Rettungshubschrauber im Einsatz : Drei Radunfälle enden jeweils mit Kopfverletzungen

Bei mehreren teils schweren Radunfällen sind am Samstag im Kreis Düren drei Menschen verletzt worden. Nach Polizeiangaben wurde einer so schwer am Kopf verletzt, dass er mit einem Rettungshubschrauber in einer Klinik geflogen werden musste.

Der erste Unfall hat sich laut Polizei gegen 13 Uhr auf der Adolf-Fischer-Straße in Jülich ereignet. Ein 16 Jahre alter Fahrradfahrer aus Linnich fuhr auf einem kombinierten Rad-/Gehweg und war auf dem Weg zu einem Erste-Hilfe-Kurs. Als er zur Navigation sein Smartphone in die Hand nahm, wurde er durch eine aus einem Hauseingang heraustretende Frau erschreckt. Beim Versuch auszuweichen prallte er mit seinem Rad gegen ein geparkten Auto und erlitt eine Kopfverletzung. Der 16-Jährige wurde nach einer ambulanten Behandlung aus dem Krankenhaus wieder entlassen.

Ein weiterer Fahrradfahrer ist in Niederzier gegen 16.30 Uhr, jenseits der Sophienhöhe auf der „Titzer Seite“, auf einem Radweg mit einem Traktor zusammengestoßen.
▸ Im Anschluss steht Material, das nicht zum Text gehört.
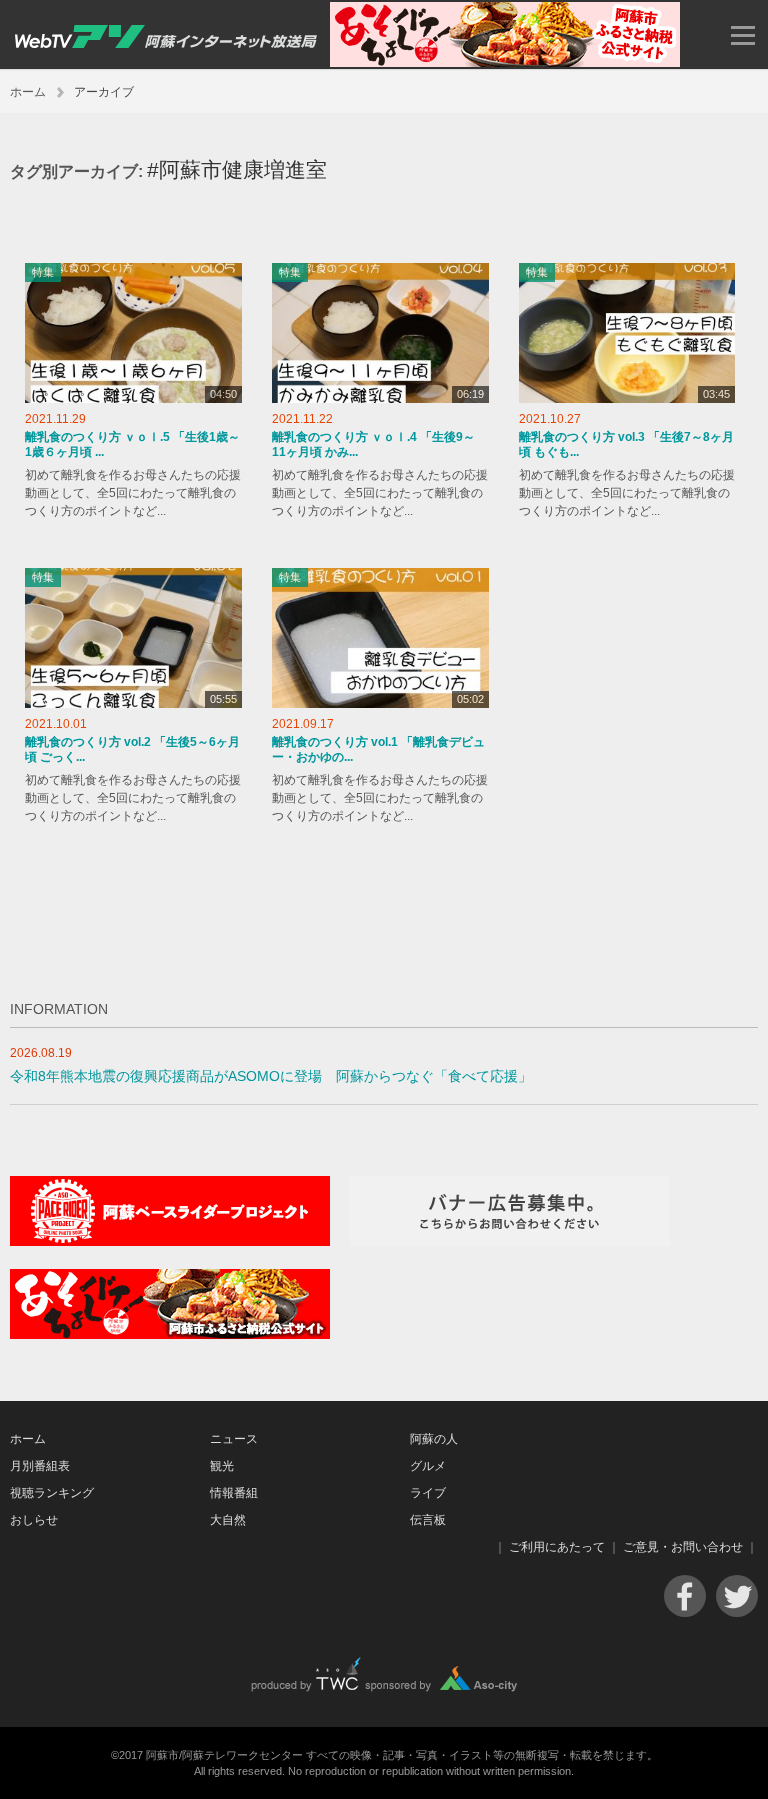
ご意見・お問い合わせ (683, 1547)
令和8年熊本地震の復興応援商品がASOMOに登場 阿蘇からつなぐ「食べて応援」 (271, 1076)
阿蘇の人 (434, 1439)
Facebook (685, 1596)
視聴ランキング (52, 1493)
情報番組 (234, 1493)
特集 (43, 272)
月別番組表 (40, 1466)
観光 (222, 1466)
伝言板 (428, 1520)
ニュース (234, 1439)
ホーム (28, 92)
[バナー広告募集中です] (510, 1241)
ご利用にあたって (557, 1547)
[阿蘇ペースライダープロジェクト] (170, 1241)
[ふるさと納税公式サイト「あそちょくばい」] (170, 1334)
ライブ (428, 1493)
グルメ (428, 1466)
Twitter (737, 1596)
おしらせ (34, 1520)
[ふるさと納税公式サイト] (505, 62)
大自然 (228, 1520)
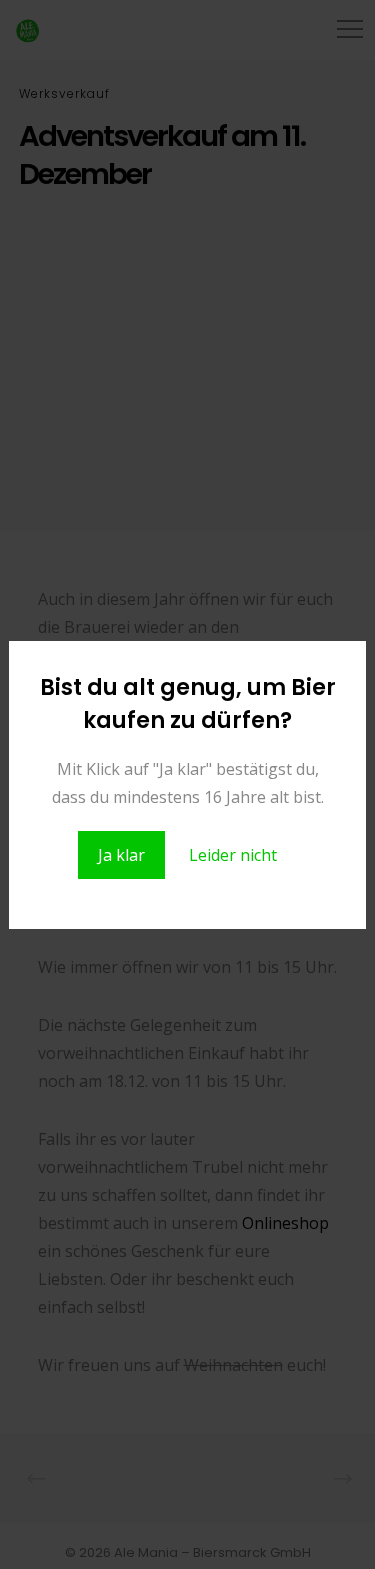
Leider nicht (233, 855)
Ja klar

Der 56-jährige Radler aus Bedburg fuhr nach bisherigen Ermittlungen einen parallel zur Bundesstraße 55 verlaufenden Radweg. Während er aus Richtung Etzweiler kommend auf Titz-Höllen zufuhr, querte vor ihm auf einem Feldweg ein Traktor, der von einem 45-Jährigen aus Herzogenrath geführt wurde.

Der Radfahrer prallte dabei gegen den rechten Hinterreifen der landwirtschaftlichen Zugmaschine, stürzte und erlitt dabei eine so schwere Kopfverletzung, dass mit einem Rettungstransporthubschrauber zur stationären Behandlung in ein Klinikum transportiert werden musste.

Der Mann habe nach ersten Erkenntnissen während der Fahrt über Kopfhörer Musik gehört, teilte die Polizei mit. Ob dies mit der Unfallursache zusammenhänge, müsse noch geprüft werden.

Der letzte Unfall hat sich nach Angaben der Polizei gegen 17.50 Uhr im Umfeld des Indener „Indemanns“ ereignet. Ein Mann aus Wassenberg zog sich ausgerechnet an seinem 34. Geburtstag erhebliche Kopfverletzungen mit Zahnfrakturen zu.

Er und mitfeiernde Freunde hatten sich auf den Freizeiteinrichtungen am „Indemann“ einen schönen Tag gemacht. Bei der Abfahrt auf dem asphaltierten Fuß-/Radweg verlor das alkoholisierte Geburtstagskind in einer leichten Linkskurve die Kontrolle über das Rad, stürzte und wurde ebenfalls schwer am Kopf verletzt.Der Mann wurde in einem Krankenhaus ambulant behandelt.

Bei einem ersten Alkoholtest seien 1,4 Promille in der Atemluft festgestellt worden, teilte die Polizei mit. Gegen den Mann wurde ein Strafverfahren eingeleitet.

Alle drei Radfahrer trugen laut Polizei keinen Schutzhelm.